─── Record excerpts
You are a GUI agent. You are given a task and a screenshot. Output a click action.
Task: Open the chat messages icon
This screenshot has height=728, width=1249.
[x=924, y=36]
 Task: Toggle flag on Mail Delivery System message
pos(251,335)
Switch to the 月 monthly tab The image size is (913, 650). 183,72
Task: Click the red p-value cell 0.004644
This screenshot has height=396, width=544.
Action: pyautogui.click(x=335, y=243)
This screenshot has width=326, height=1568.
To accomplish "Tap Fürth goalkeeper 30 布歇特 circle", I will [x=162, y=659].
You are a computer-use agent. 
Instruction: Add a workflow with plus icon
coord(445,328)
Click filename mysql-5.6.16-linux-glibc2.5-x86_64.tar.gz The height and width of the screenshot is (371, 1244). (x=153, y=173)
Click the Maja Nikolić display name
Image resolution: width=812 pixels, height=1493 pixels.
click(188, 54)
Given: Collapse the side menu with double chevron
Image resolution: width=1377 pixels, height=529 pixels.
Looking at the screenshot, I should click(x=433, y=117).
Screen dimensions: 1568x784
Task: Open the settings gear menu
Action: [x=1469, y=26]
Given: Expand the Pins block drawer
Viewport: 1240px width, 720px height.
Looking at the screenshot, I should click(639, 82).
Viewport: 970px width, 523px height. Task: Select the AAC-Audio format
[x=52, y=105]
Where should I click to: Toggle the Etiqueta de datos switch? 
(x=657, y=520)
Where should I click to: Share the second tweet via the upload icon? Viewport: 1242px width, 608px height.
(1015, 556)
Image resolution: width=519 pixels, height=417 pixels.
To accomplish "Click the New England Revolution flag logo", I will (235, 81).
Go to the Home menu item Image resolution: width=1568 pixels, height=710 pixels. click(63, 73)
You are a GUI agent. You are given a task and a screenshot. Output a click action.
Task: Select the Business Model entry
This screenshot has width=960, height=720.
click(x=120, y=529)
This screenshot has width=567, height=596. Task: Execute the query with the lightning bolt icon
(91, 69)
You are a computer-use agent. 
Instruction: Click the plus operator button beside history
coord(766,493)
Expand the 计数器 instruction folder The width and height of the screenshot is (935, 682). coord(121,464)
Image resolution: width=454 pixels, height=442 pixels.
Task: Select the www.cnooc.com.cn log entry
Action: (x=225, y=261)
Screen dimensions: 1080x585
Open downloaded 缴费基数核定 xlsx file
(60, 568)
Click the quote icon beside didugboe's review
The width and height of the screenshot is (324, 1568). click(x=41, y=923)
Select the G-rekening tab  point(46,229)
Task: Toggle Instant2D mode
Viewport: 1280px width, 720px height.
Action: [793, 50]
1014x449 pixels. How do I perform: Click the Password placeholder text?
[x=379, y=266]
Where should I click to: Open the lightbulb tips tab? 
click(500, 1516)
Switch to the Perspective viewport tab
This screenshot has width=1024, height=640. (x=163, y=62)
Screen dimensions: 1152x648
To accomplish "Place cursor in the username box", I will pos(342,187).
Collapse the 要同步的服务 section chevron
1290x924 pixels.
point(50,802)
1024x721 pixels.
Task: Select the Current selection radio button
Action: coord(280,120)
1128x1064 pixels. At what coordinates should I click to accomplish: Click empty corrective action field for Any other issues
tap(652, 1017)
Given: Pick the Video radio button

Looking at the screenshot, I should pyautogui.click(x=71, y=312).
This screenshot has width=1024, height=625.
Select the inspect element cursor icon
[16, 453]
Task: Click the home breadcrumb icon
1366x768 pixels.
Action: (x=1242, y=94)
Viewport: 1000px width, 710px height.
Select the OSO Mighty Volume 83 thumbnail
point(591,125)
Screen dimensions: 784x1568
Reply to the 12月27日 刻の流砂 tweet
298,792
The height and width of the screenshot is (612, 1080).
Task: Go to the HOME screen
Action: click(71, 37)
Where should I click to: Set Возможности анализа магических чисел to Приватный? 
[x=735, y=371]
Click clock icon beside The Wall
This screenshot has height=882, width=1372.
──────
### Work task
From the very first line of the data through the line with "Task: Click the red p-value cell 0.004644" in it, please reproduce each line exactly and output nothing more.

### Response to this task
You are a GUI agent. You are given a task and a screenshot. Output a click action.
Task: Open the chat messages icon
This screenshot has height=728, width=1249.
[x=924, y=36]
 Task: Toggle flag on Mail Delivery System message
pos(251,335)
Switch to the 月 monthly tab The image size is (913, 650). 183,72
Task: Click the red p-value cell 0.004644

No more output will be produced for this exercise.